GEORGIA VARDAROU (selected by Anne Teresa de Keersmaeker) graduated from the State School of Dance in Athens before further training at P.A.R.T.S. in Brussels, with a scholarship from the Greek State Scholarships Foundation. After her graduation in 2008 she started working as a dancer with the choreographer Salva Sanchis, and was part of all his productions from 2008 until 2012. Vardarou has also worked as a dancer with Marc Vanrunxt (Kunst/Werk), Cecilie Ullerup Schmidt, Lance Gries and Anne Teresa De Keersmaeker (Rosas).
As a choreographer, Vardarou first committed to a piece of research on personal movement and the content that this carries, the short solo Hardcore Research on Dance in 2011. In 2013 she choreographed her first full-length group piece Phenomena. Vardarou joined Anne Teresa De Keersmaeker’s company Rosas in 2014 and worked with them until 2016, when she created her next group piece New Narratives.

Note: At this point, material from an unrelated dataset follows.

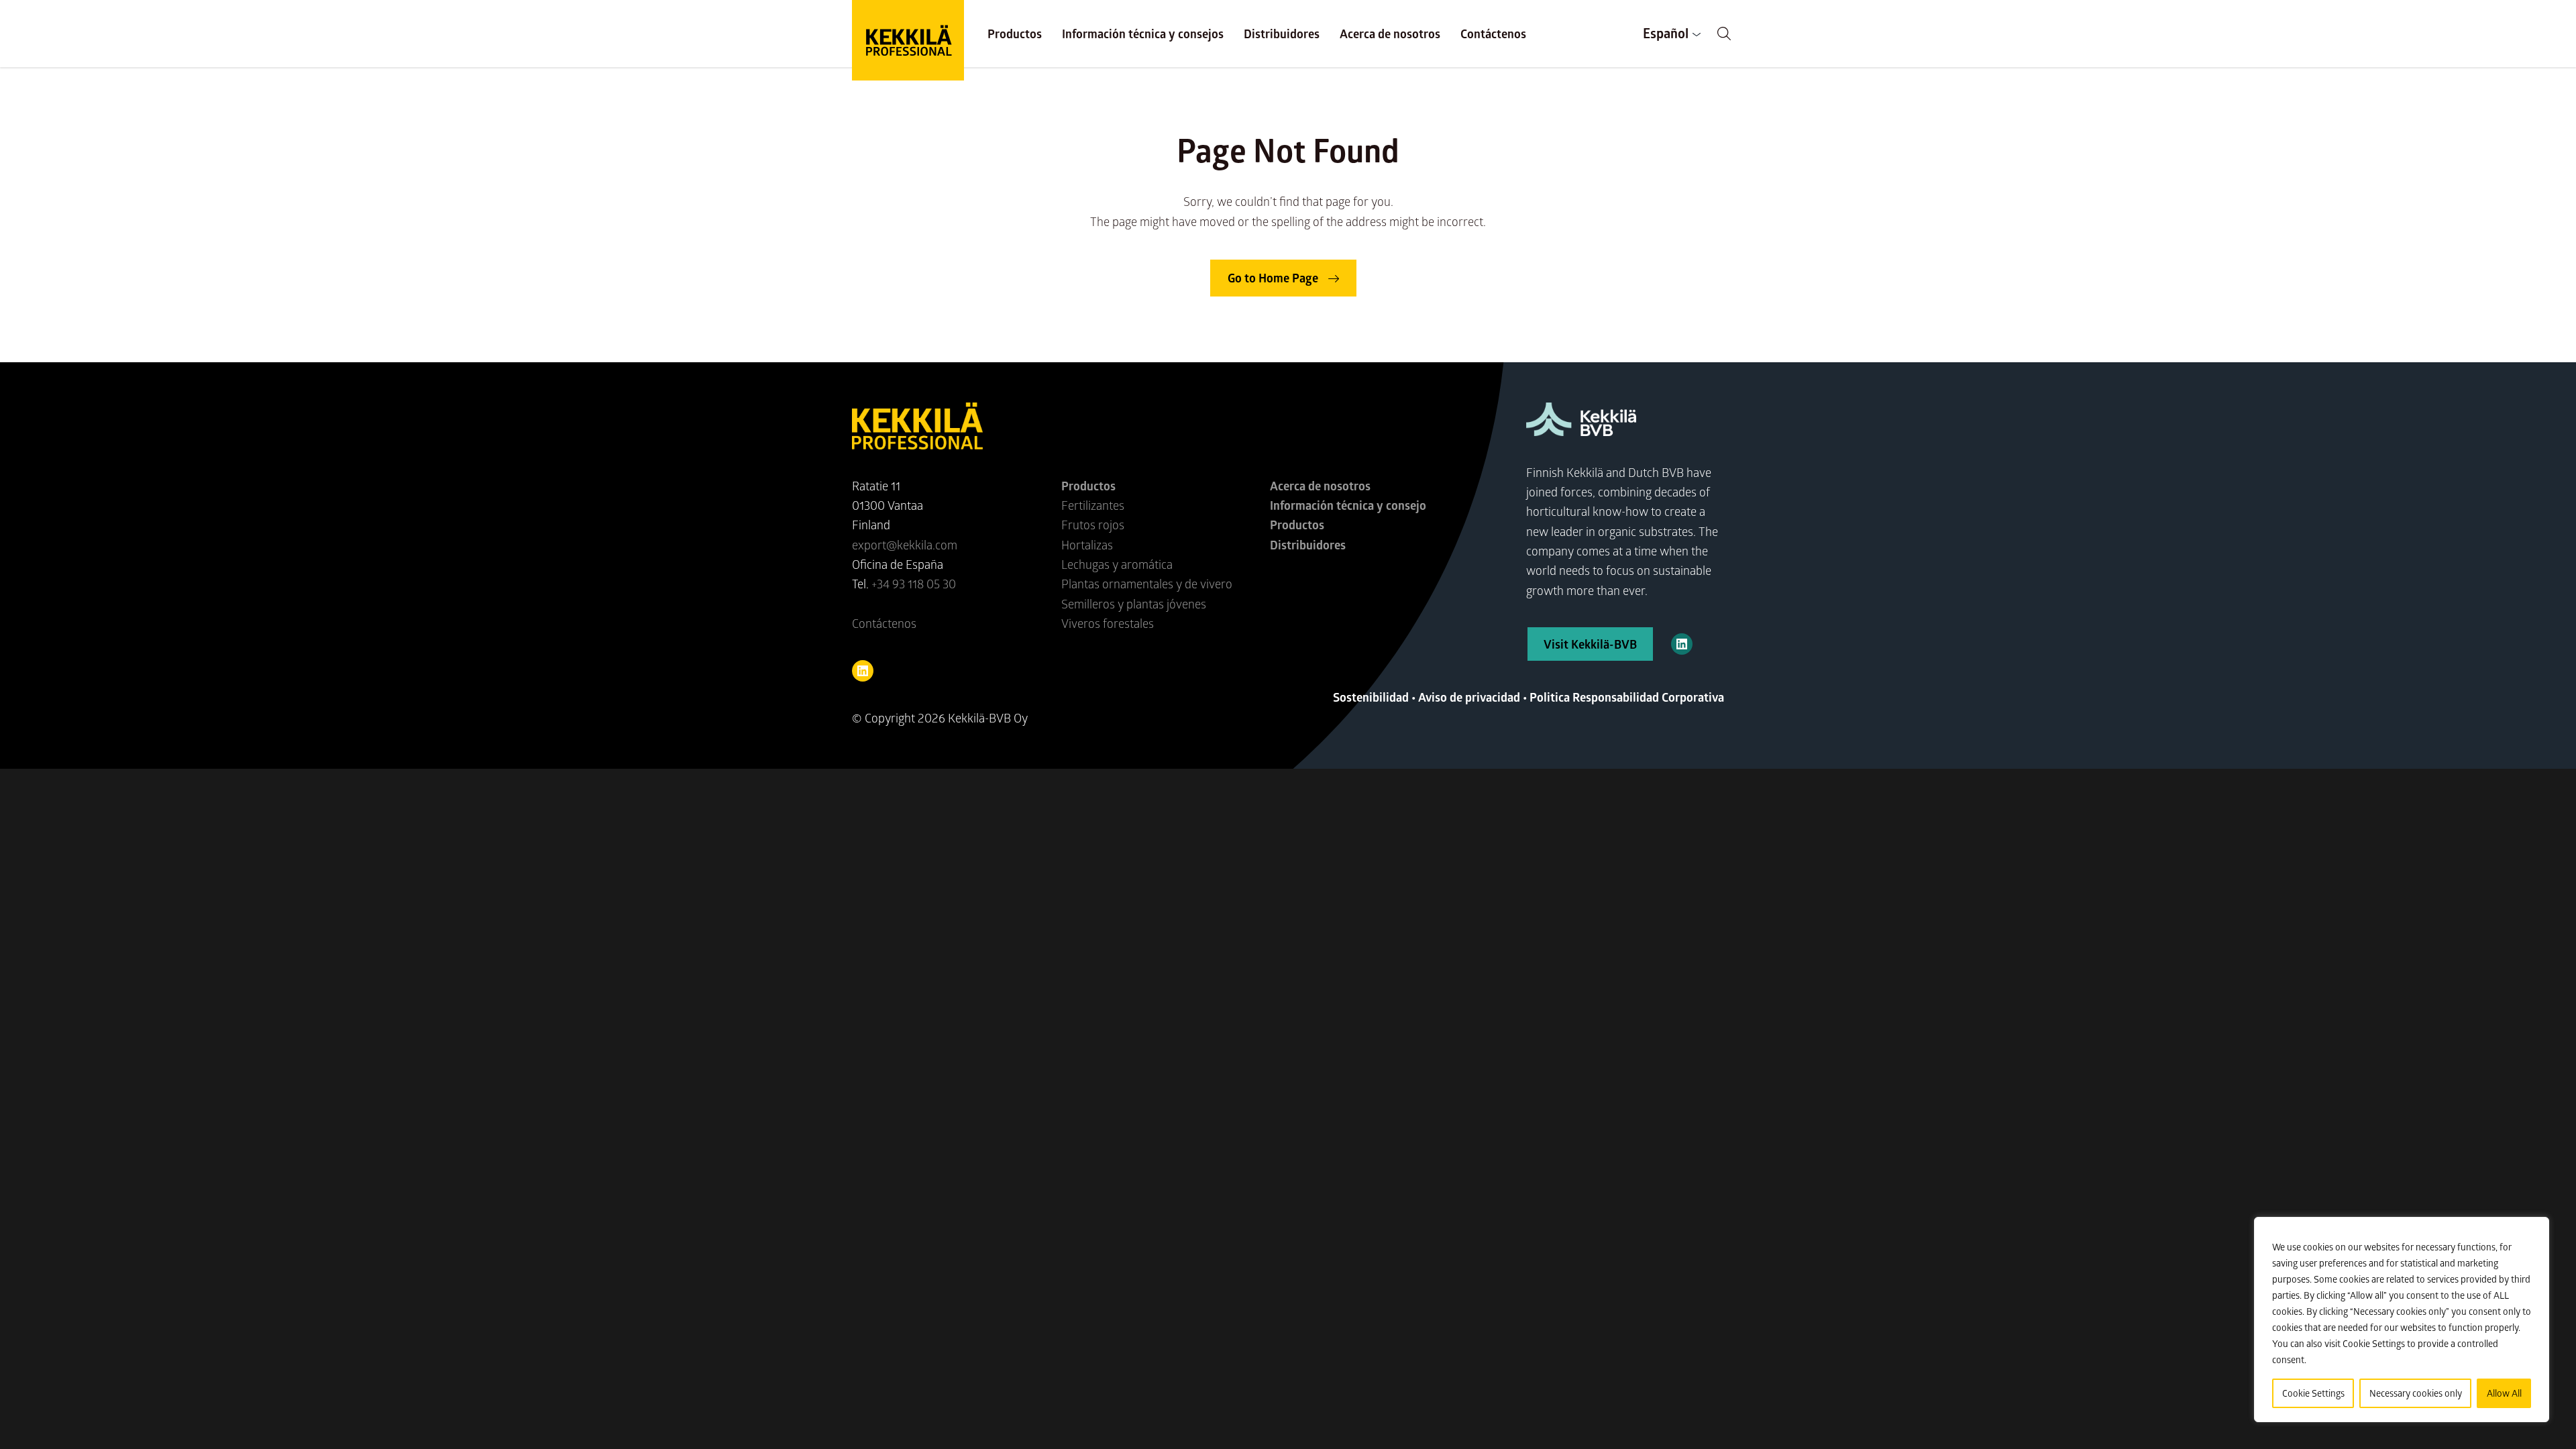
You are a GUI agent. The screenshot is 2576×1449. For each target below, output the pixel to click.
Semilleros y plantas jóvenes (1133, 604)
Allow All (2504, 1393)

Varadou lived, studied and worked in Brussels for 13 years before relocating to Barcelona in 2017 where she is a frequent resident at La Caldera and was part of the network [DNA] Departures and Arrivals from 2013 to 2018.
ABBY ZBIKOWSKI (selected by Stephen Petronio) created her company Abby Z and the New Utility in 2012 with a view to experiment with the choreographic possibility of the body being pushed beyond its perceived limits. Zbikowski works to create a new movement lexicon that works towards triangulating dancing/moving bodies across multiple cultural value systems simultaneously.
She received the 2017 Juried Bessie Award for the use of her “unique and utterly authentic movement vocabulary in complex and demanding structures to create works of great energy, intensity, surprise, and danger.” Zbikowski is an inaugural Caroline Hearst Choreographer-In-Residence at the Lewis Center of the Arts at Princeton University (2017-2019) and has been in residence at Bates Dance Festival, American Dance Festival, and the STREB Lab for Action Mechanics. She has studied intensively at Germaine Acogny’s L’École de Sables in Senegal, and holds a BFA in dance from Temple University and an MFA in dance from The Ohio State University.